For all I knew, SLA was a legally binding contract between a company and its customers regarding its services' availability and predicted downtime over a year.
In addition, if the company failed to uphold it, it had to reimburse its customers.
This blog post is the fruit of my research and thought process.
In this blog post, you will find my definitions, guidelines, and approach to understanding SLA, SLI, SLO, RTO & RTP, and other related definitions in a Serverless service context, including estimating a Serverless service availability. In addition, you will learn how to improve your RTO and reduce service downtime.
Disclaimer: I'm not a lawyer, just an architect trying to make sense of everything, so please consult your legal team before publishing an SLA.
Table of Contents
Definitions
Let's review some basic terms and definitions before estimating a sample Serverless service potential SLA.
Service Disaster
Before we can talk about service health or availability, we need to understand what is a service disaster.
A service disaster is an event where the critical business use case of a service ceases to work for some time. However, it does not mean that the entire service is offline.
Think of a log viewing service. The service is online; you can log in but not view any logs. Does that qualify as a service disaster?
I'd argue that yes. The critical business use case is that users can view logs, and this flow is broken. I can log in to the service, but I cannot do anything.
On the other hand, you might have a secondary business use case that ceases to work but might be less critical to the customer. Sure, it's an annoyance and a production issue. However, the customer can still use the service in this case, so it might not get considered official "downtime."
To be clear, your product and legal teams are the ones that defines these use cases
It's essential to understand them as they directly affect downtime.
Note: different business use cases can have other availability requirements, but in this guide, I will focus on the simple use case where they all share one SLA definition.
SLI
Service level indicators (SLI) are the actual numbers measuring the health and availability of a system.

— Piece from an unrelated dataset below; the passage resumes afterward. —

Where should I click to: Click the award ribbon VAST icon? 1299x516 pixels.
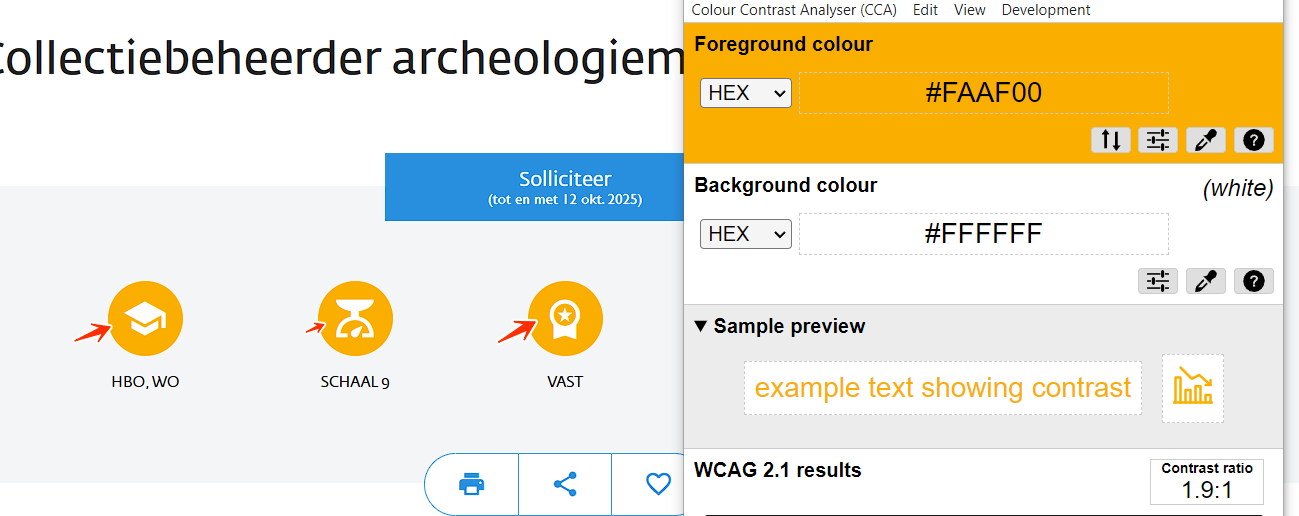pos(565,319)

We will record each disaster downtime and calculate the service availability using the following formula:
Availability = Uptime ÷ (Uptime + downtime)
For example, A service was online for 700 hours over a month and 30 hours of downtime due to various disasters.
Availability = 700 ÷ (700 + 30) * 100
Availability = 700 ÷ 730 * 100
Availability = 0.958 * 100
Availability = 95.8%
The organization strives to improve and get the SLI closer to the SLO.
SLO
Service level objective (SLO) is the organization’s internal goal for keeping systems available and performing up to standard.
This percentage represents where the organization wants to be in terms of availability, where it strives to be but currently IS NOT there.
It is usually higher than the SLI and SLA.
SLA
A service level agreement (SLA) defines the level of service expected by a customer from a supplier, laying out the metrics by which that service is measured, and the remedies or penalties, if any, should the agreed-on service levels not be achieved. - https://www.cio.com/article/274740/outsourcing-sla-definitions-and-solutions.html
For example: AWS Code Deploy SLA:
AWS defines the compensation terms for when the contract is breached and the monthly service uptime percentage is below the SLA threshold.
What does 99.9 mean, though?
According to the SLA calculator, 99.9 translates to:
So if AWS CodeDeploy is down more than 43 minutes and 28 seconds in a single month, we, the customers, get 10% service credit back. Nice!
If there has been a more significant downtime, we get more credit back, all the way to a full credit for 95% SLA or less, which is more than 1.5 days of downtime in a single month.
Business Example
Your service SLI has been 99.94% for the past year, translating to 5 hours and 12 minutes of downtime. The SLI is based on actual service disaster downtime incidents.
On the other hand, let's assume your internal availability goal, SLO, is 99.99% which translates to about 4 minutes of monthly downtime, which is rather ambitious.
However, you want to give yourself a little "head" room - so you define your SLA as 99.9% availability.
Your SLI is above the SLA, so customers are happy, and there's room to improve to get to the ambitious SLO.
Service Layers
A service has two layers that interest us in the context of availability:
Application layer - Business code, in our case, is the Lambda handlers code.
Infrastructure layer - Serverless resources and configuration: DynamoDB, AppConfig configuration, Step function state machine, etc.
Availability Zones Failover vs. Region Failover
All services must not have a single point of failover.
You might have a global service where failover between regions is required; for example,
If your service does not respond in us-east-1, you must route your customer to the fallback region, us-east-2, as soon as possible.
Most Serverless services support multiple availability zones failover and automatic recovery out of the box.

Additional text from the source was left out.